Last time we implemented the architecture of WaveNet, but without the residual gates or the convolutions, just the heirachical. This time around we are going to add in the convolutions instead of only the Linear. Andrej Karparthy turtorials stop at the last one so we will be going forward learning it ourselves. 
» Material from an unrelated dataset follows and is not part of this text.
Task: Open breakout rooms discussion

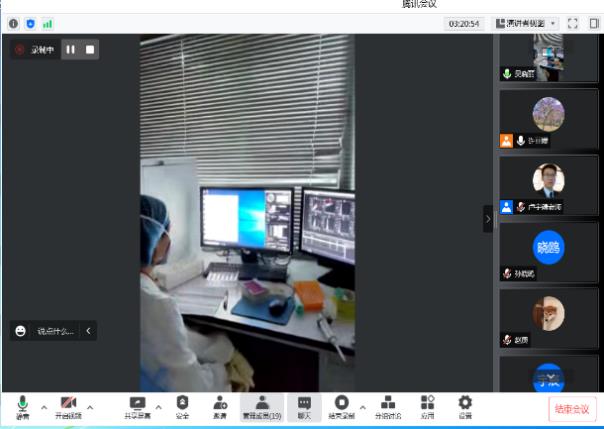Action: [x=388, y=405]
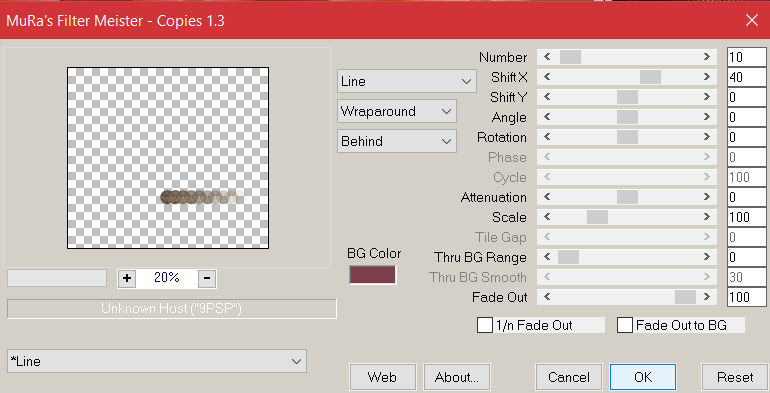Click the Reset button
This screenshot has width=770, height=393.
(x=735, y=377)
Over all I will work through these papers:
- Bigram (one character predicts the next one with a lookup table of counts)
- MLP, following [Bengio et al. 2003](https://www.jmlr.org/papers/volume3/bengio03a/bengio03a.pdf)
- CNN, following [DeepMind WaveNet 2016](https://arxiv.org/abs/1609.03499) 
- RNN, following [Mikolov et al. 2010](https://www.fit.vutbr.cz/research/groups/speech/publi/2010/mikolov_interspeech2010_IS100722.pdf)
- LSTM, following [Graves et al. 2014](https://arxiv.org/abs/1308.0850)
- GRU, following [Kyunghyun Cho et al. 2014](https://arxiv.org/abs/1409.1259)
- Transformer, following [Vaswani et al. 2017](https://arxiv.org/abs/1706.03762

In [34]:
## Lets import the starter code
import torch
import math
import numpy as np
import matplotlib.pyplot as plt
import random
import torch.nn.functional as F
import torch.nn as nn
import scipy
%matplotlib inline

# Let's learn CNN
A convolution is a summation of the some product. The math for this for 1d is take two arrays, flip the second one, and then slide it over the with the first doing this summation of product on each. This is shown below. 
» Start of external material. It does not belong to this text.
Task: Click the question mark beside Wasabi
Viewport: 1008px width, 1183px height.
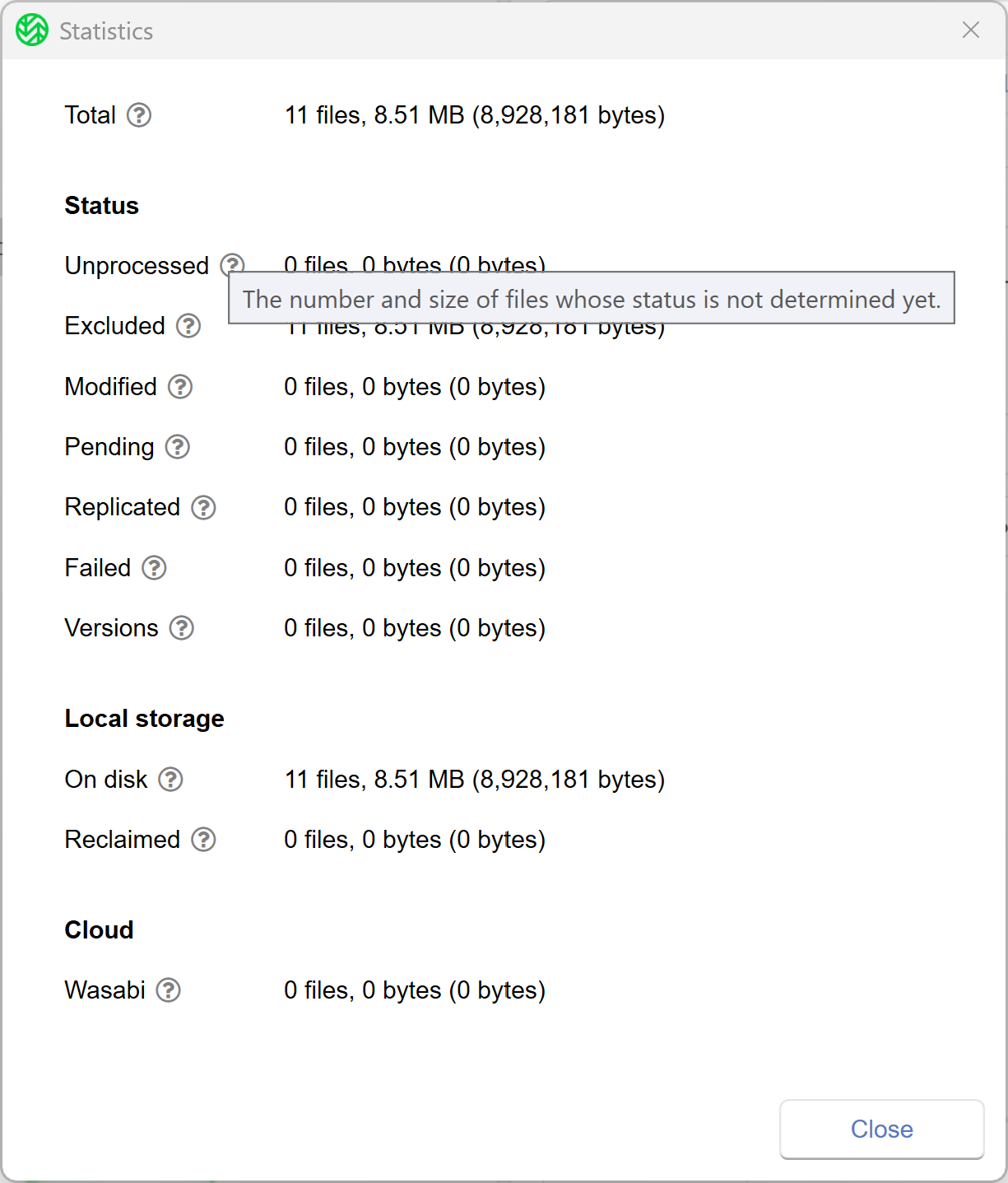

Now when we think of this for images we have the main image (2d with no channels for gray scale) and a filter or kernal that is smaller. This smaller knernal get's slide across the image resulting in a new tensor. This is used for edge detection, guassian blur, etc. In a CNN this kernal is not set to certain values but it is learned. 

Convolutions are quite intensive O(N^2) but we can use Fast Fourier Transform (since this is a discrete Fourier transform) to get us to O(NlogN) 

np.convolve((1,2,3), (4,5,6))

In [32]:
arr1 = np.random.random(100000)
arr2 = np.random.random(100000)

In [33]:
%%timeit
np.convolve(arr1, arr2)

4.69 s ± 22.9 ms per loop (mean ± std. dev. of 7 runs, 1 loop each)


In [35]:
%%timeit
scipy.signal.fftconvolve(arr1, arr2)

5.96 ms ± 1.17 ms per loop (mean ± std. dev. of 7 runs, 1 loop each)


Notice that the output of this is bigger than the original arrays. This is why there are pooling layers without weights that run across it afterwards to get it back to the original size 

In [55]:
output = torch.tensor(scipy.signal.fftconvolve((1,2,3), (4,5,6))).view(1, 5)
output

tensor([[ 4.0000, 13.0000, 28.0000, 27.0000, 18.0000]], dtype=torch.float64)

In [92]:
m = nn.MaxPool1d(2, padding=1) 
pooled_output = m(output)
pooled_output

tensor([[ 4.0000, 28.0000, 27.0000]], dtype=torch.float64)